Ireland has established itself as a leading EU hub for regulated digital asset operations, and that is generating significant governance and senior leadership hiring activity into the second half of 2026. MiCA implementation is the critical driver. Compliance, risk, and executive leadership for scaling CASP entities will be the most active search category in H2 2026.


MiCA compliance hiring in Ireland is not speculative demand. It is regulatory demand that is already active in the market. VASP entities establishing and scaling European operations require full PCF complements. The talent pool with directly relevant experience is small and intensely competed for.


Funds and Asset Management


The funds sector employs over 19,500 people directly in Ireland, with 22 per cent employment growth over the past five years. Private assets specialism remains the most sought-after capability. ManCo governance and Designated Person supply will remain under pressure through H2 2026. Boards of fund management companies should be actively market mapping for these roles, not waiting for a vacancy to trigger the process.


Banking


Banking hiring in Ireland in H2 2026 will be selective. ESG mandates, green finance development, and post-Brexit strategic positioning are the primary drivers. It is not a growth market in volume terms, but it is consistently active at the senior leadership and board level. Replacement-driven hiring will continue to sustain demand for experienced professionals.


Regulatory Pipeline: The Direct PCF Demand Driver


The Central Bank of Ireland's 2026 priorities each create a direct and identifiable PCF or Head of Function hiring event.


Operational resilience requirements under DORA are generating demand for CROs and CISOs with genuine digital credentials, not just traditional risk backgrounds. DORA talent in Ireland is in short supply, particularly at PCF-14 level, and competition from UK and European markets for these profiles is increasing.


AMLA preparation is intensifying demand for MLRO and AML function leadership.

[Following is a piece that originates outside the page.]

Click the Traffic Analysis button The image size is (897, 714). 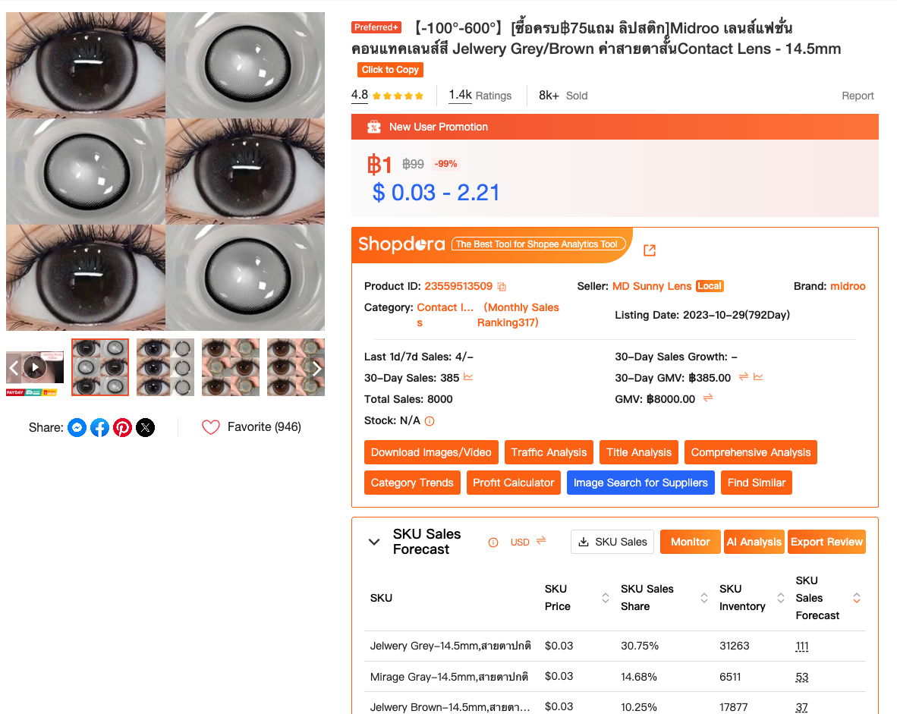click(549, 452)
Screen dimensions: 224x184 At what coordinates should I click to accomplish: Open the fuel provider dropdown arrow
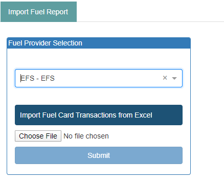click(174, 78)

The CBI's intensified financial crime focus compounds this. AMLA recruitment in Ireland will remain one of the most competitive and constrained hiring categories through 2026.


The revised Consumer Protection Code is creating direct Head of Function hiring demand across retail-facing FinTech entities. The Senior Executive Accountability Regime has broadened accountability across roles beyond PCF scope, increasing scrutiny of senior appointments across a wider function set than before.


PCF-14: The Profile Most in Demand


PCF-14 (Chief Risk Officer) recruitment in Ireland is being shaped by a very specific problem. Traditional CROs often lack the digital and operational resilience credentials that DORA demands. Technology risk specialists often lack CBI regulatory standing. The combination of regulatory seniority, digital risk expertise, and the ability to hold the conversation at board level is rare. The premium for profiles who bridge this gap is significant and continuing to grow.


The Planning Implication


For boards and senior leaders, the H2 2026 picture is clear. The roles most in demand are the ones with the longest hiring timelines and the most constrained supply. Starting the process before a vacancy exists is not a strategic luxury. For regulated entities with PCF obligations, it is the only approach that works.